Extract to read:
____
The last step in the Pipeline is to combine all of the columns containing our features into a single column. This has to be done before modeling can take place because every Spark modeling routine expects the data to be in this form. You can do this by storing each of the values from a column as an entry in a vector. Then, from the model's point of view, every observation is a vector that contains all of the information about it and a label that tells the modeler what value that observation corresponds to.

Because of this, the pyspark.ml.feature submodule contains a class called VectorAssembler. This Transformer takes all of the columns you specify and combines them into a new vector column.

In [None]:
# Make a VectorAssembler
vec_assembler = VectorAssembler(inputCols=["month", "air_time", "carrier_fact", "dest_fact", "plane_age"], outputCol="features")

**Create the pipeline in PySpark**

Call the Pipeline() constructor with the keyword argument stages to create a Pipeline called flights_pipe.
____
Data excerpt:
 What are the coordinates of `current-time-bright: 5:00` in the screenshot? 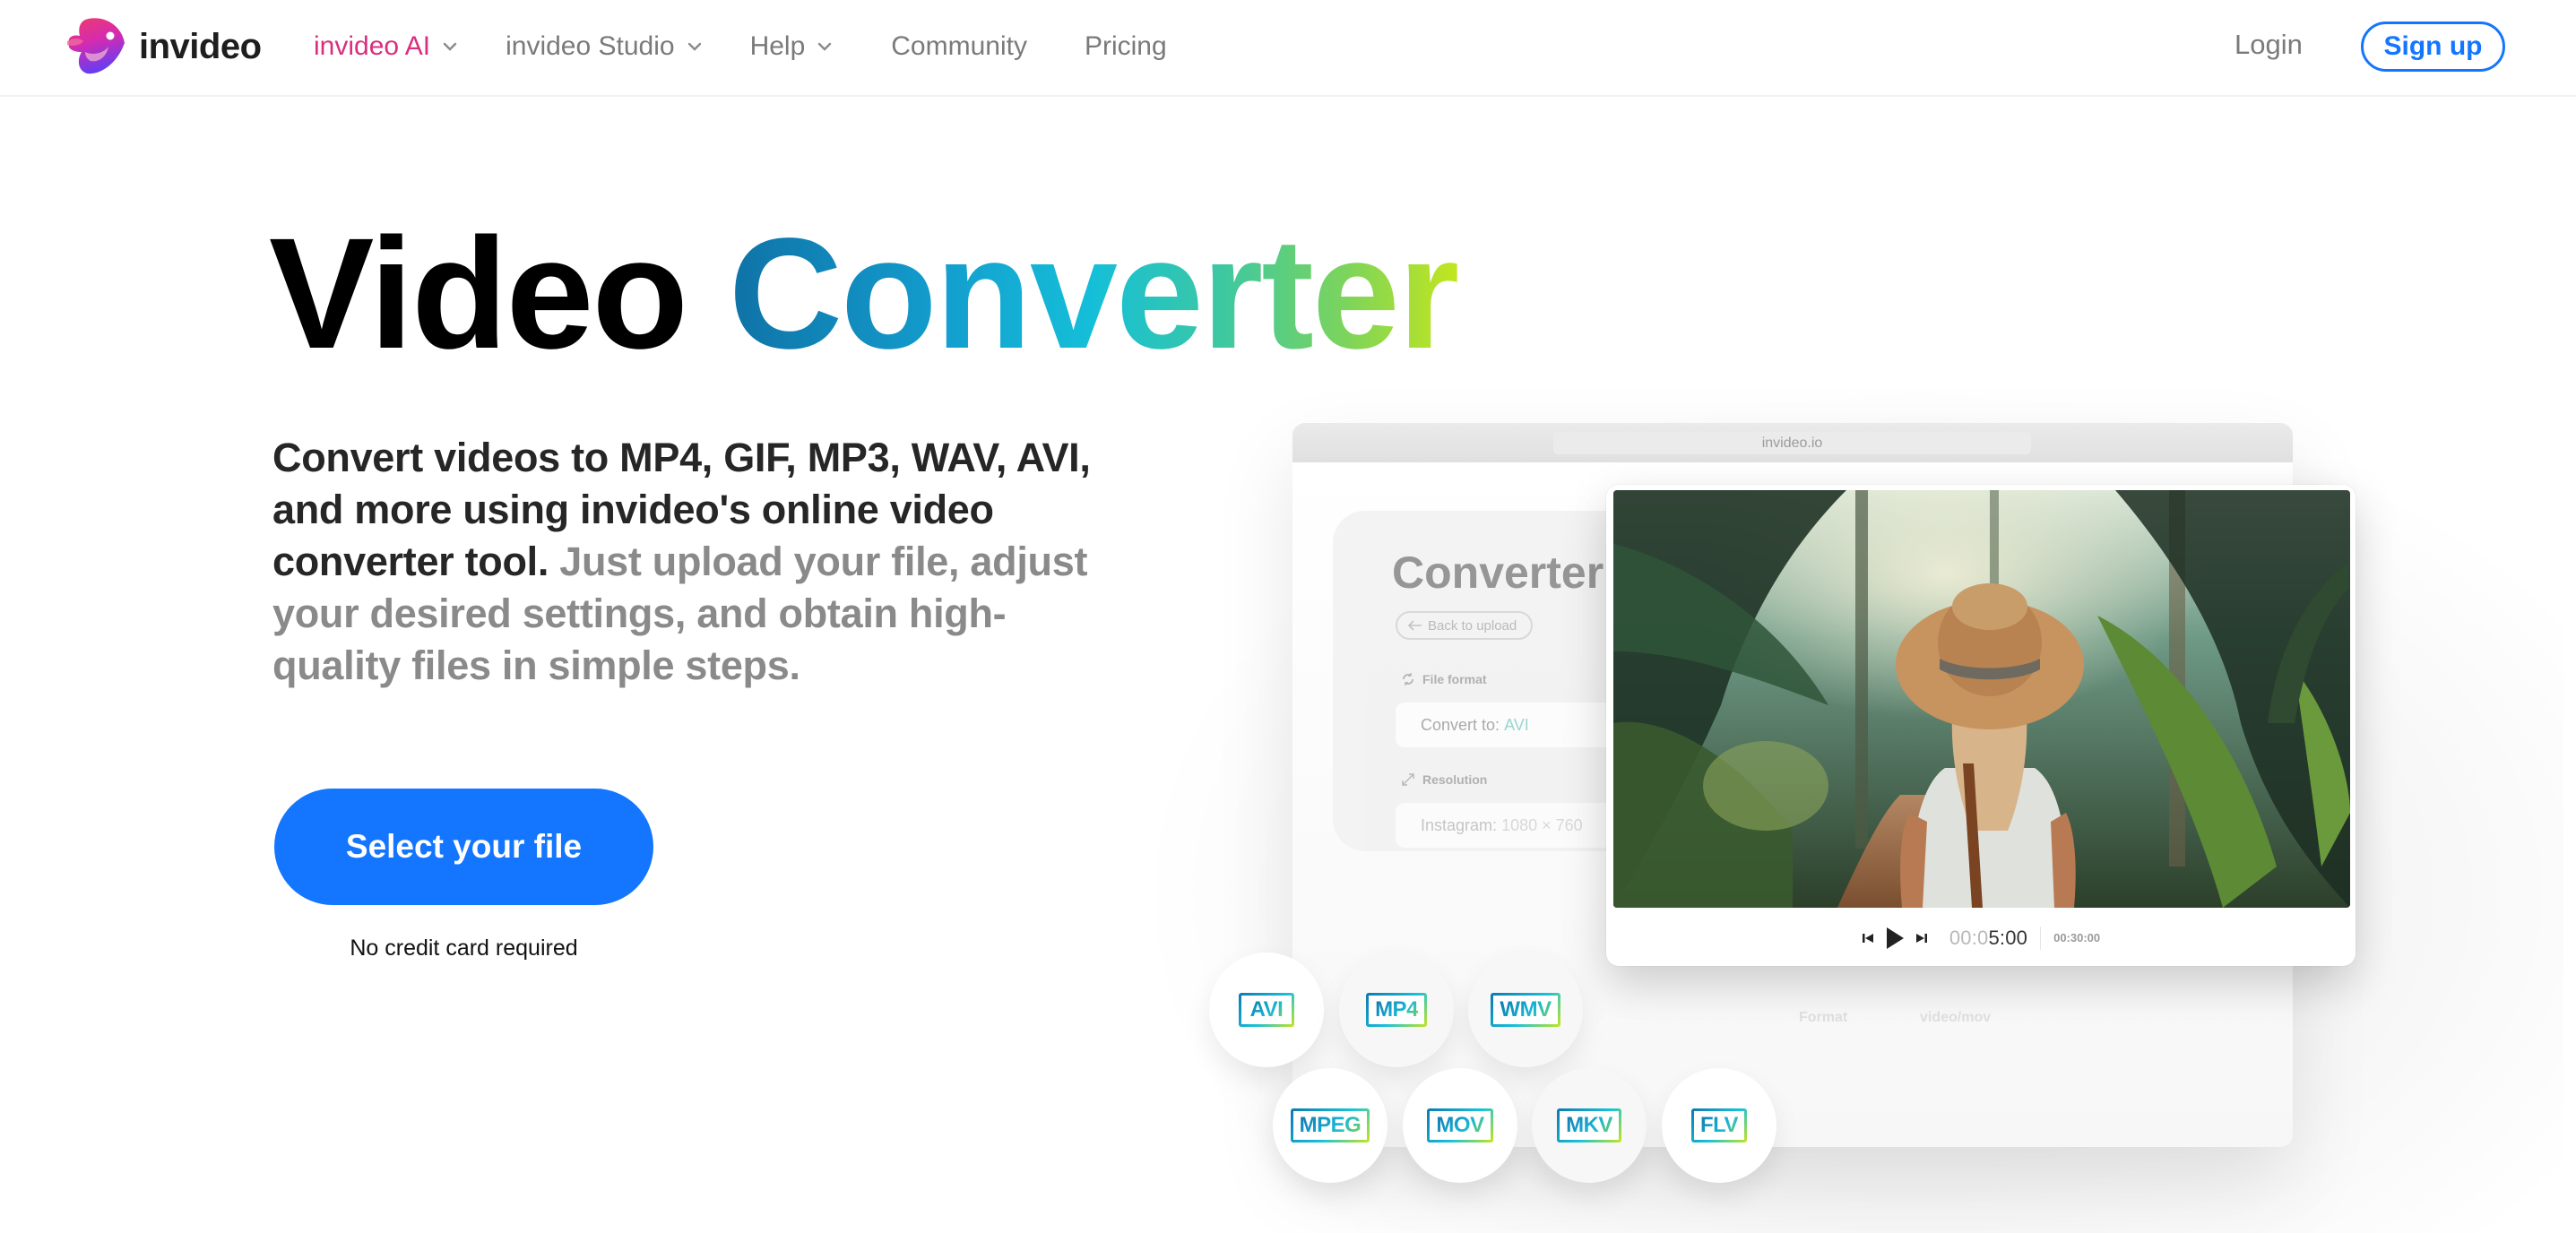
____
Action item A:
The PySpark extract above passes a list of columns to the VectorAssembler. Name every column in that list.
Action item B:
Reproduce the portion of the PySpark extract that opens with the words "Because of this, the" and closes with "new vector column.".
Action item C:
Answer these questions from the PySpark extract:
(i) Which submodule contains the VectorAssembler class?
(ii) What name is given to the output column in the VectorAssembler code?
(iii) Which keyword argument is used when calling the Pipeline() constructor?

Answer area A:
month, air_time, carrier_fact, dest_fact, plane_age

Answer area B:
Because of this, the pyspark.ml.feature submodule contains a class called VectorAssembler. This Transformer takes all of the columns you specify and combines them into a new vector column.

Answer area C:
(i) pyspark.ml.feature
(ii) features
(iii) stages